OPINION / OBSERVER
Japan stands to surely lose by supporting US’ Taiwan stance
Published: Mar 30, 2021 10:25 PM
Japanese Prime Minister Yoshihide Suga greeted US Secretary of State Antony Blinken and US Defense Secretary Lloyd Austin. Photo: AFP

Japanese Prime Minister Yoshihide Suga greeted US Secretary of State Antony Blinken and US Defense Secretary Lloyd Austin. Photo: AFP

Japan and the US plan to affirm the significance of stability in the Taiwan Straits when Japanese Prime Minister Yoshihide Suga visits Washington in April for a summit with US President Joe Biden, according to Nikkei. The report said that the two sides are in discussions to include the passage on the island of Taiwan in a joint statement to be released after the summit.

With China's rise, peaceful albeit, the US feels urgent to contain China's growth to maintain its regional and global hegemony. Yet the international community has witnessed the US' decline. The US may be aware that it can hardly curb China's advance on its own, said Wang Guangtao, an associate research fellow at the Center for Japanese Studies of Fudan University. Thus, Washington wants to gang up against China with its allies, including Japan, one of its pivotal allies in the region. It is anticipated that the US has piled considerable pressure on Japan.

The US-Japan military alliance has been on an unequal footing - the US has pledged to defend Japan, while Japan has coordinated and bolstered US strategies. Since the previous Shinzo Abe administration, Tokyo had proactively collaborated with Washington's Indo-Pacific Strategy. The Suga administration's cooperation with the US' global and regional strategic deployment is consistent with Japan's long-term diplomatic practices.

This is not the sole case in which Japan publicly and explicitly expressed its voices on the Taiwan question with the US in recent weeks. Japanese government sources said on March 20 that Japanese and US defense chiefs agreed in their meeting in Tokyo on March 16 to closely cooperate in the event of a military clash between the Chinese mainland and the island of Taiwan, according to Kyodo News. 

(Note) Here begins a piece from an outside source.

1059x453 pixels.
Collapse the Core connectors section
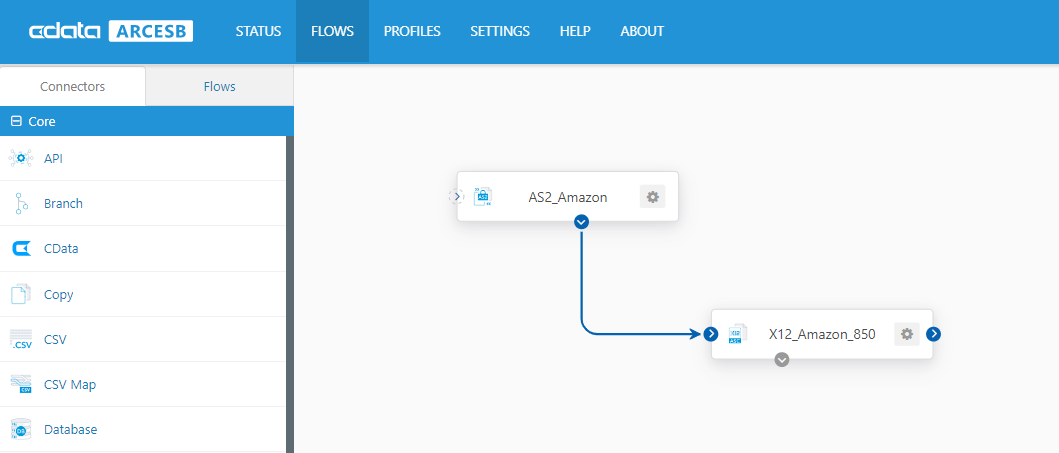click(x=16, y=121)
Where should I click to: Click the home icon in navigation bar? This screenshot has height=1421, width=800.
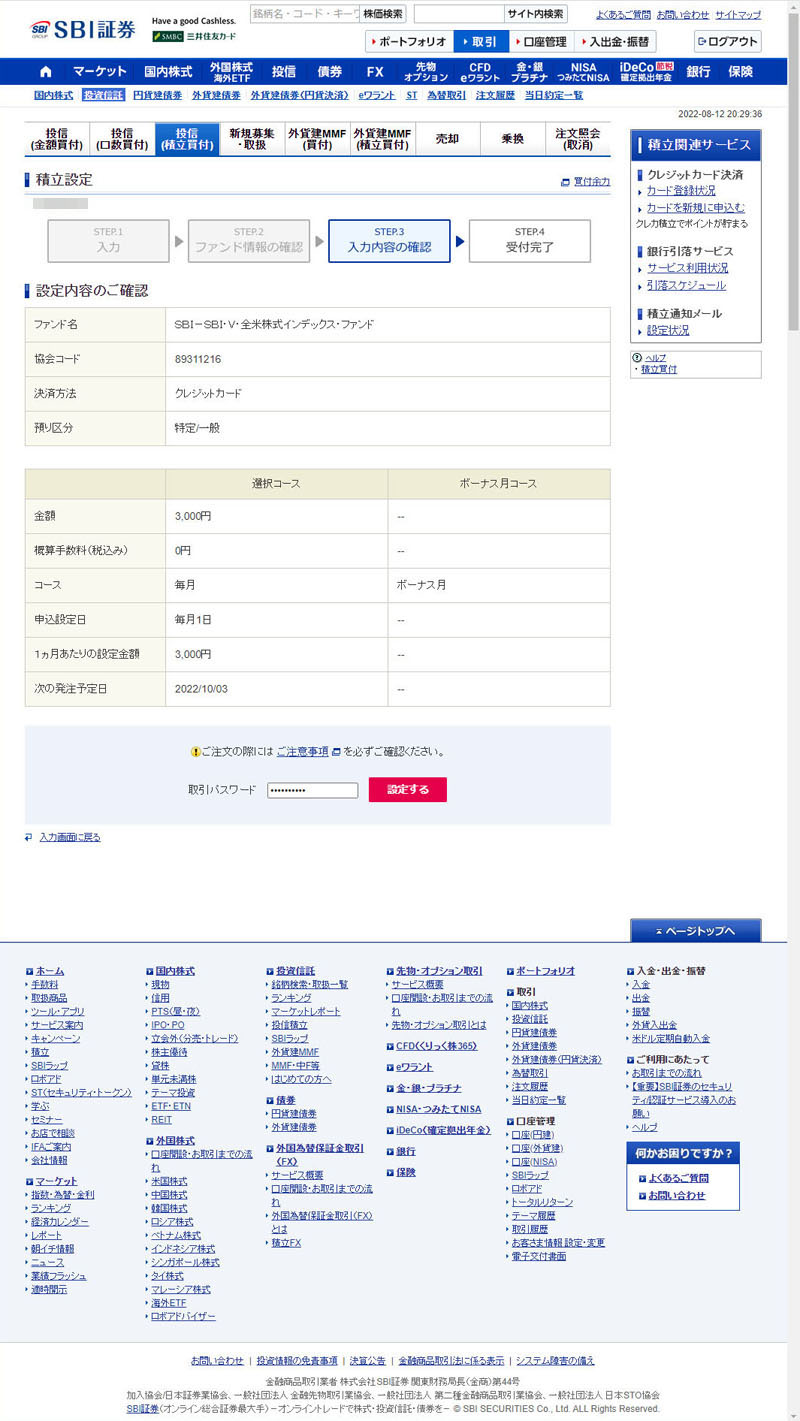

Amid the visit of US Defense Secretary Lloyd Austin to Tokyo on March 16, his Japanese counterpart Nobuo Kishi noted that the Chinese mainland's defense spending has now grown 16 times Taiwan's. A joint statement of the recent US-Japan "2+2" meeting said the two countries both "underscored the importance of peace and stability in the Taiwan Strait."

However, as the Kyodo News reported, Tokyo's policy on cross-Taiwan Straits relations is to encourage dialogue for a peaceful solution to the tensions. It is rare to see Japan express its notion on the Taiwan question with the US at such a frequent rate in less than one month. Why?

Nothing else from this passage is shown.